Extract every line of text from the listing below, copying each one word for word and leaving out the pictures.

■ TASK DATA ■
──────

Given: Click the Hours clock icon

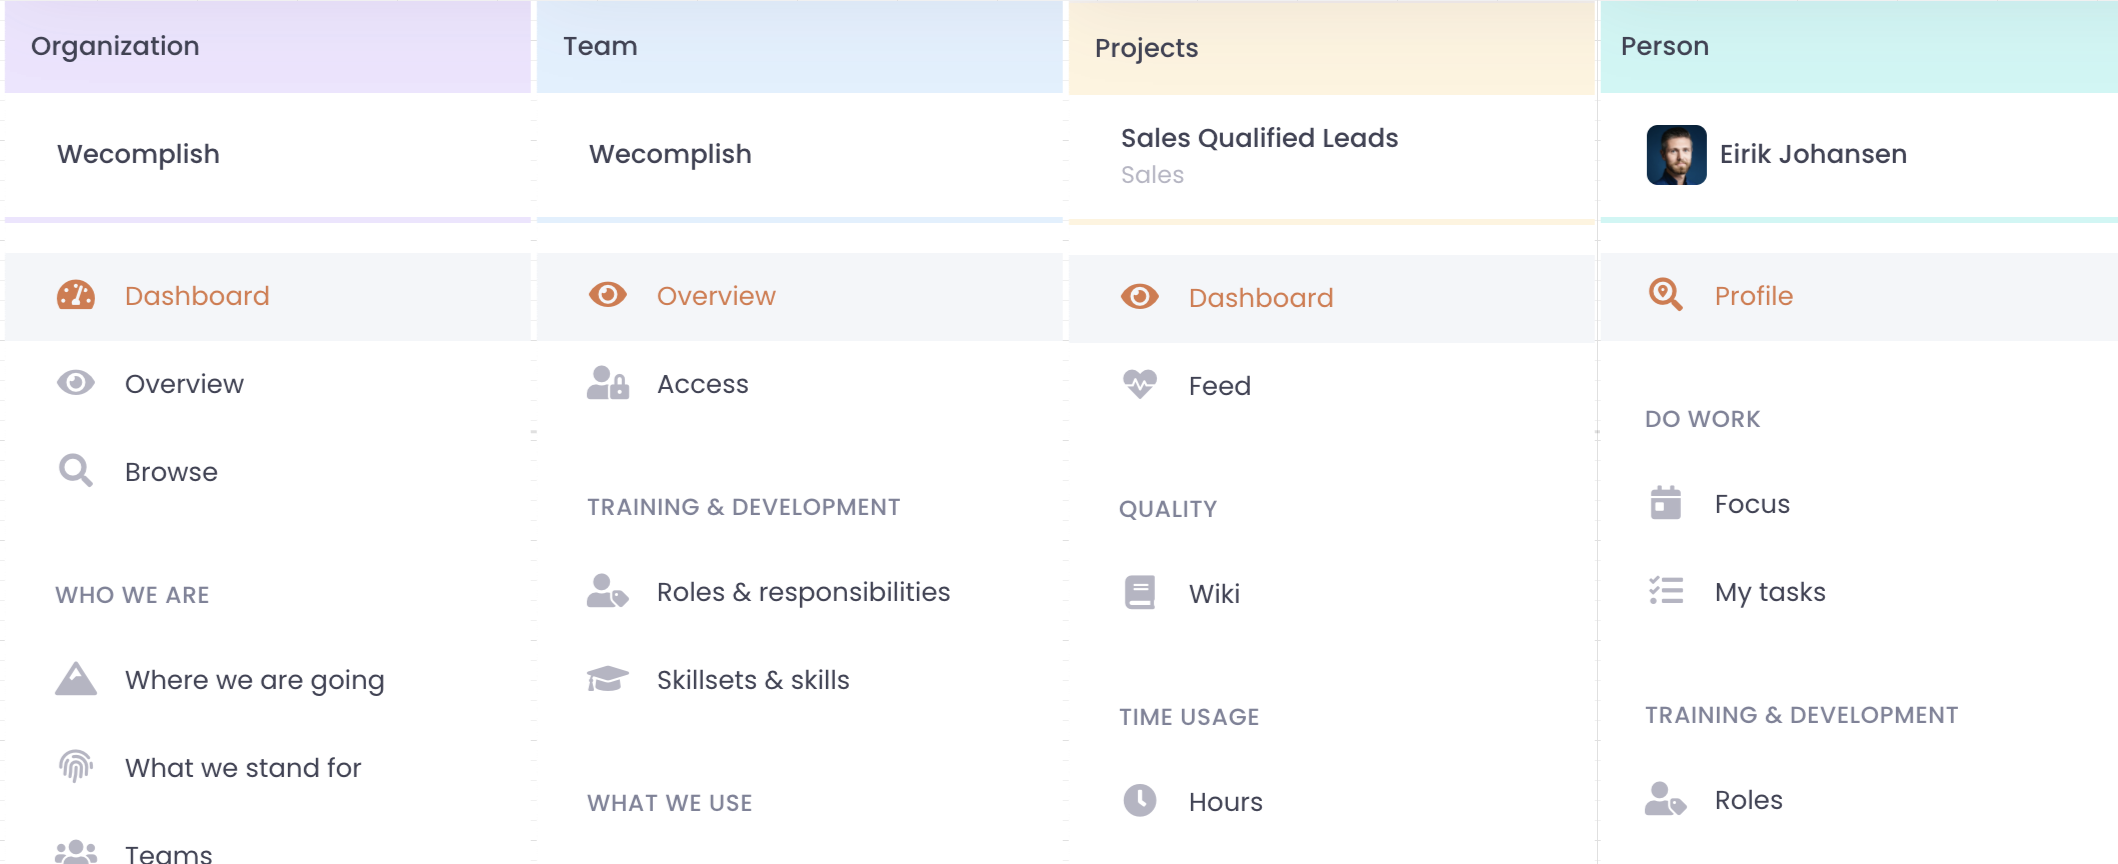Looking at the screenshot, I should point(1140,801).
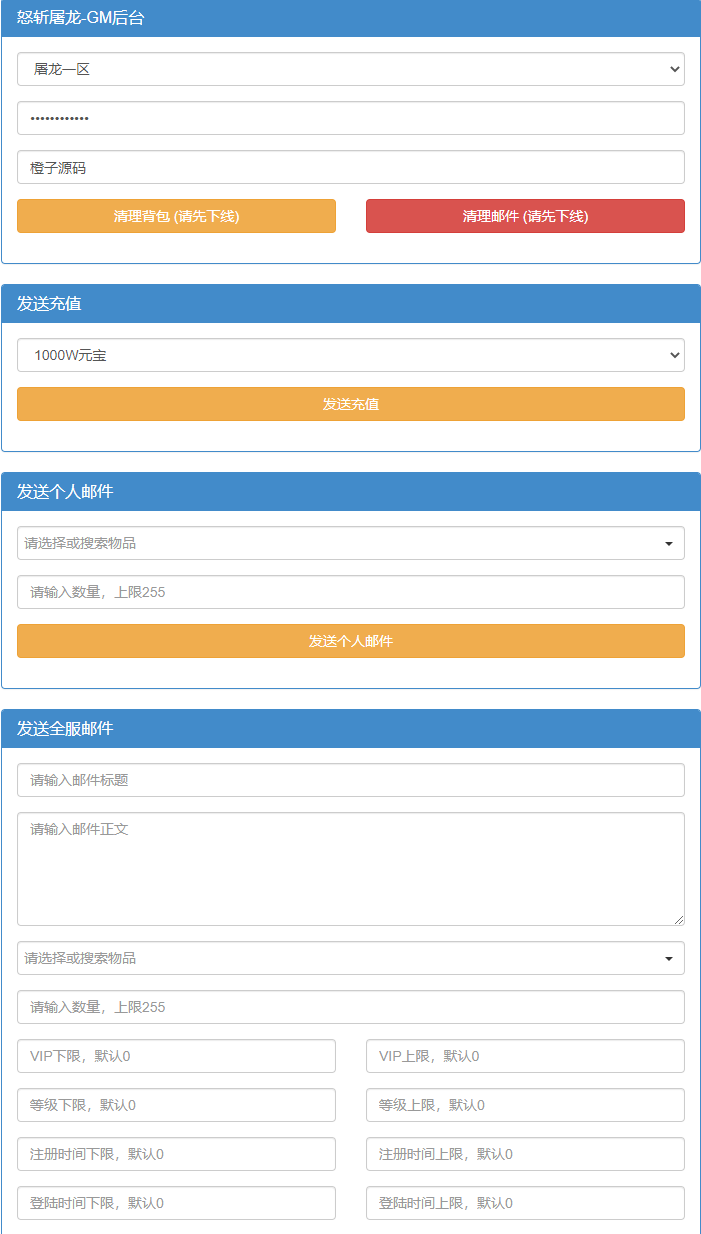Click the VIP上限 input field
The width and height of the screenshot is (701, 1234).
point(525,1056)
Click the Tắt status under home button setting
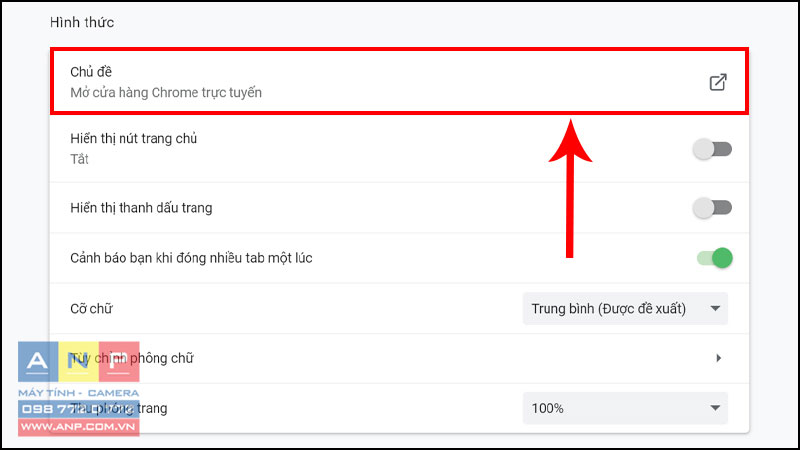This screenshot has width=800, height=450. pyautogui.click(x=80, y=159)
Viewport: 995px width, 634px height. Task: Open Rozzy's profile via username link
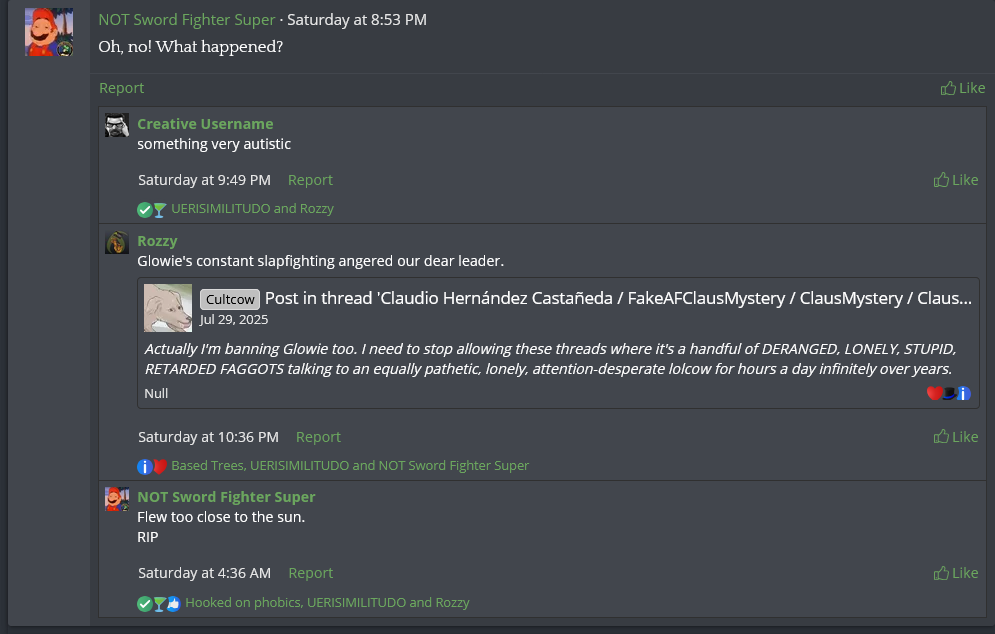pyautogui.click(x=157, y=241)
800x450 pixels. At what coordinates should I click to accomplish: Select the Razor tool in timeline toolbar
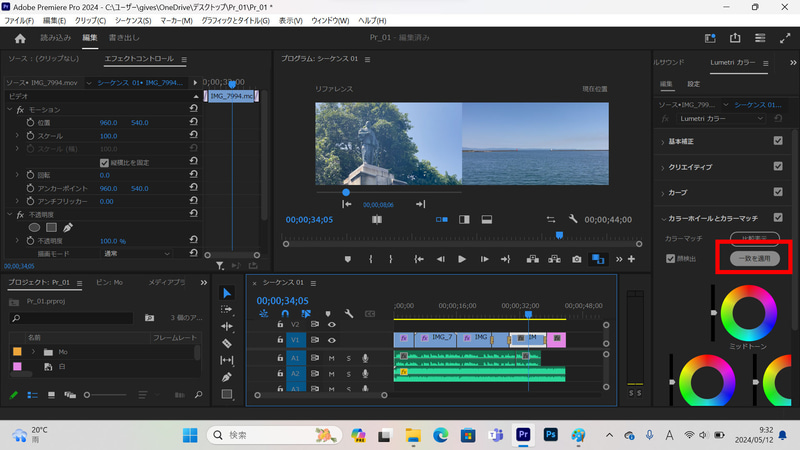[227, 343]
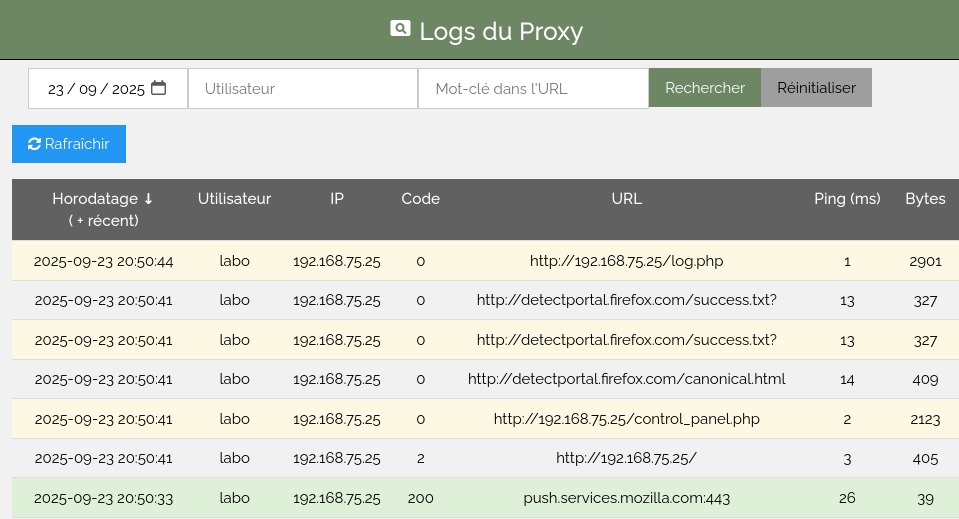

──────

■ SOLVED PROBLEM ■
Given: Click the Hours clock icon

Looking at the screenshot, I should point(1140,801).
Click the VIP上限 input field
The width and height of the screenshot is (701, 1234).
point(525,1056)
Click the Tắt status under home button setting
This screenshot has width=800, height=450. pyautogui.click(x=80, y=159)
Viewport: 995px width, 634px height. Task: Open Rozzy's profile via username link
pyautogui.click(x=157, y=241)
800x450 pixels. At what coordinates should I click to accomplish: Select the Razor tool in timeline toolbar
[227, 343]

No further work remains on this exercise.